Il est également possible de faire écouter une musique ou une voix en demandant à l’individu de verbaliser ses réactions (pour une étude des émotions ou de la contribution à la défense du territoire de la marque). Dès lors ce sont les techniques projectives verbales qui s’imposent avec la possibilité de réaliser a minima une analyse thématique voire une analyse lexicométrique du corpus ainsi généré. La difficulté de cette méthode réside dans la capacité des individus à parler sur la musique car souvent les premières réactions consistent en une tentative de description analytique du stimulus sonore. Toutefois, celle-ci reste imprécise car les personnes n’ont pas le vocabulaire nécessaire pour le faire. En effet, moins de 20% de la population française a une pratique musicale (chant et/ou instrument de musique) et possède le bagage nécessaire pour décrire le phénomène (alors que tout le monde a la capacité de décrire des phénomènes visuels).

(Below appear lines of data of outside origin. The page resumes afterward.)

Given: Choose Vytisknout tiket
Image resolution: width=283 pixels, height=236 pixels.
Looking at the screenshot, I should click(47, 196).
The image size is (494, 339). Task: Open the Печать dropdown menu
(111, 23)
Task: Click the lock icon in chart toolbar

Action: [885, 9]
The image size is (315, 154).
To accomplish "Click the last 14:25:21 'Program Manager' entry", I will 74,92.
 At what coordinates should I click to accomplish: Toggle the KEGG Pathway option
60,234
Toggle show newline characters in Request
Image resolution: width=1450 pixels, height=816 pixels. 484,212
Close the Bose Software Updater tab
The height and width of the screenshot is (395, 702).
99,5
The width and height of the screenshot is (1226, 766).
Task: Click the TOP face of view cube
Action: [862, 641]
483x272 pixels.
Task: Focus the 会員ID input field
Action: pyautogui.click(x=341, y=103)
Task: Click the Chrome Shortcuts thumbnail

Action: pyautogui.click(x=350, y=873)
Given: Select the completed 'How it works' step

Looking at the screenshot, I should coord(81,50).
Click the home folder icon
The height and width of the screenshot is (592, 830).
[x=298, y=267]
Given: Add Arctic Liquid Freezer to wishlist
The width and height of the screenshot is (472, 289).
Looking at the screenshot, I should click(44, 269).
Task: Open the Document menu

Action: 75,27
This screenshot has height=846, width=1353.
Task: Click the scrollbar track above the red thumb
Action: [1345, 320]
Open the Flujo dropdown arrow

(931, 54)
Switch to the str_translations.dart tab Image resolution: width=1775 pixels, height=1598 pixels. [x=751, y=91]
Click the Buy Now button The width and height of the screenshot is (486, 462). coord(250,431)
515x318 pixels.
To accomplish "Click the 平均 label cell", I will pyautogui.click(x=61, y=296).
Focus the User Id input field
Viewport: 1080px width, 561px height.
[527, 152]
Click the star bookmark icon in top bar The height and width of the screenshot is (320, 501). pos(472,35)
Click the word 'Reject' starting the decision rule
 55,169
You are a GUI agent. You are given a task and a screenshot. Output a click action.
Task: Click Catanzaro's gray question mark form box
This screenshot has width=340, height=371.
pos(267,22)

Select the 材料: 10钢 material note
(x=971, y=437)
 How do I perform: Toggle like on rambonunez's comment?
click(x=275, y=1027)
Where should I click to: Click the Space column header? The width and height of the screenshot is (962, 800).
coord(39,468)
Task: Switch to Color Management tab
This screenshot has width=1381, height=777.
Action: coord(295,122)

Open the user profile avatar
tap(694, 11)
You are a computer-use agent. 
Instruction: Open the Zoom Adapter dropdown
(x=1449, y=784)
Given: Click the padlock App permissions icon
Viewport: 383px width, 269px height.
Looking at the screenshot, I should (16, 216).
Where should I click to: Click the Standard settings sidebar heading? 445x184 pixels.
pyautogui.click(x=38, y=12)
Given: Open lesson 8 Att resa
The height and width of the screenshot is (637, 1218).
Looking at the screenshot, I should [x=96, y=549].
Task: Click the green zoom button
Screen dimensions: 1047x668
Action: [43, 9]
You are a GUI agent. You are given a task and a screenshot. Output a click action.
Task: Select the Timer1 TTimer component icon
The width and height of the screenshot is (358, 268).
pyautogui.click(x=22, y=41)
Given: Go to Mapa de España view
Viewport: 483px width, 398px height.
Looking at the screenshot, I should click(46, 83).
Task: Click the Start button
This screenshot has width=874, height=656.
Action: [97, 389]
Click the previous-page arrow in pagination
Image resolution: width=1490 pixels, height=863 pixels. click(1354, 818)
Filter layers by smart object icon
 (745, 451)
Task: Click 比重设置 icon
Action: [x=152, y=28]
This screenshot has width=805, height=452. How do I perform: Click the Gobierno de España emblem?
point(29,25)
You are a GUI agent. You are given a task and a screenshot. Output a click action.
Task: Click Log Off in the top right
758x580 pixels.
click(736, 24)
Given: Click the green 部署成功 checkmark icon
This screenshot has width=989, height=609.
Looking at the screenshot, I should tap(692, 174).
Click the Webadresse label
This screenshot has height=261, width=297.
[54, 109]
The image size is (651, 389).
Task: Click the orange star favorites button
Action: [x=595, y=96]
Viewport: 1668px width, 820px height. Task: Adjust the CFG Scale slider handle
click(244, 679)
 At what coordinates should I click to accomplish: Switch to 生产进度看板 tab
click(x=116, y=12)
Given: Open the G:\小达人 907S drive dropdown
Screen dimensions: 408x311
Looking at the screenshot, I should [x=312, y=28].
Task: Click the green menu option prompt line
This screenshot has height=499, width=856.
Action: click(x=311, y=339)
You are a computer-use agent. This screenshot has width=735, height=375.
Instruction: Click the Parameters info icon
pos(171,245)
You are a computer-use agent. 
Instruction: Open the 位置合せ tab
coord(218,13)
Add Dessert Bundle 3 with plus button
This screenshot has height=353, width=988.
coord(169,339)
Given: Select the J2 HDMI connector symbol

Pour cette raison, il est également possible d’utiliser la démarche des mesures implicites si le thème de l’étude porte davantage sur des aspects comportementaux (vitesse de déplacement, apaisement du stress, etc.). Ainsi la mesure du temps de réaction à une tache donné, de la conductivité de la peau, du rythme cardiaque, des zones d’attention sur une publicité, etc. permettent de fournir des éléments précis sur les comportements adoptés en réaction à un stimulus sonore.
Comme les effets du sonore sur l’individu sont nombreux et que les méthodes pour les analyser sont elles aussi multiples, l’étude de l’impact d’une communication sonore d’entreprise constitue un travail de spécialiste pour développer la méthodologie la plus adaptée au questionnement de l’entreprise.